Но у них всегда найдутся объяснения — точно так, как объяснения (самые убедительные!) всегда найдутся у вернувшегося под утро мужа.
Но мудрая жена не будет слушать объяснения. Она укажет на то, что сами объяснения стали уже системой.
Вот пример, который пока еще не на слуху — Мьянма. Ровно год назад тут началась демократизация. Из тюрьмы отпустили главного оппозиционного политика, страну посетил госсекретарь США, прошли свободные, насколько это возможно, выборы, власть хунты пошатнулась — чего ж плохого? Никто не скажет дурного слова — все это хорошо. Но по странному стечению обстоятельств именно в последний год в Мьянме стали резать друг друга мусульмане и буддисты. Сотни человек убиты, сотни тысяч — вынуждены были оставить свое жилье.
И этому — конечно же — найдутся объяснения. Непреодолимая сила обстоятельств. Сломался карбюратор у машины, пришлось позвонить товарищу, а он приехал с водкой — что ж ты тут поделаешь.
А дальше уже понятный сценарий. Международная общественность возмущена беспримерной жестокостью властей, «Томагавки» — бог с ним, с Совбезом, — летят, чтобы защитить гражданское население, очередные свободные выборы приводят к власти тех, кто готов распродать экономику страны международным корпорациям, страна нищает, инфраструктура разрушается, население дичает — и режут, режут, режут друг друга тупоконечники и остроконечники, а тем временем на восстановление выделяются миллиарды, и эти миллиарды проходят все тот же путь от честного налогоплательщика в оффшоры.
Однако, говорят нам, в целом система годная. Бывают иногда сбои — связанные с культурными, историческими, географическими особенностями, — но сбои эвентуальные, исключения, так сказать, из правила. Но в целом правило — работает.
Совсем припертый к стене, защитник боевых дивизий свободного рынка признает, что капитализм, пожалуй, не идеален, но ведь альтернативы ему нет… он, то есть, лучшее что у нас есть на данный момент, так чего ж рыпаться.
Ведь другого мужа у тебя, любимая, нет.
А значит, нужно терпеть и смириться с тем, что каждый раз будет так: каждый раз будут гибнуть тысячи и десятки тысяч людей, каждый раз сравнительно процветающая страна будет превращаться в абсолютные руины, каждый раз из светского государства, равняющегося на западную культуру, будет получаться джихад, законы шариата, женщин лишить избирательного права и права на образование, — и каждый раз нам для успокоения совести предложат уникальные, самые новые и очень логичные объяснения произошедшего.
В целом, говорят подружки, у тебя ведь хороший муж.
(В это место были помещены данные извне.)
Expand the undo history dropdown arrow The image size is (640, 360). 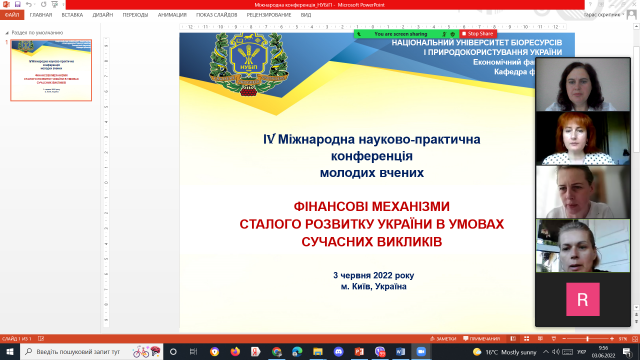click(35, 4)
Ну, в том смысле, что ведь все такие. Твой хотя бы домой не водит. А какие альтернативы? У тебя что, другой на примете есть? Может, к тебе очередь выстроилась? А даже если и выстроилась — как знать, может, другой тебя будет палкой бить?
Говорят даже прямо: нет, альтернатива — только ГУЛАГ, только концлагерь. Чудовищная в своей неотрефлексированности логика: получается ведь, что нужно быть реалистами и соглашаться на сотню тысяч невинно убиенных, чтобы не было миллиона. Сотни тысяч — жалко, пожалуй, но это необходимая цена. В сущности, это логика из «Бесов»: убить половину человечества, чтобы другая жила счастливо.
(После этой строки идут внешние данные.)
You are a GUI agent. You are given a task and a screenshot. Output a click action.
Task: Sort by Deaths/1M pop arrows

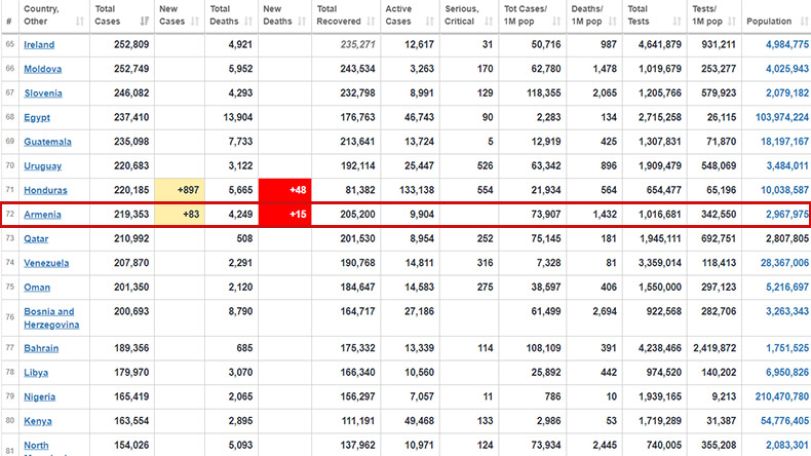coord(612,21)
И это — гуманисты. Несчастный Локк, если бы узнал, что стало означать слово «либерализм», повесился бы.
Ну и конечно, спорить, нужен ли вообще такой муж, подружки не дадут. Спорить предлагают о другом: как именно простить его на этот раз? В какую историю поверить? Как поверить в то, что этот раз — последний?
Девочки, а вы уверены, что это по любви?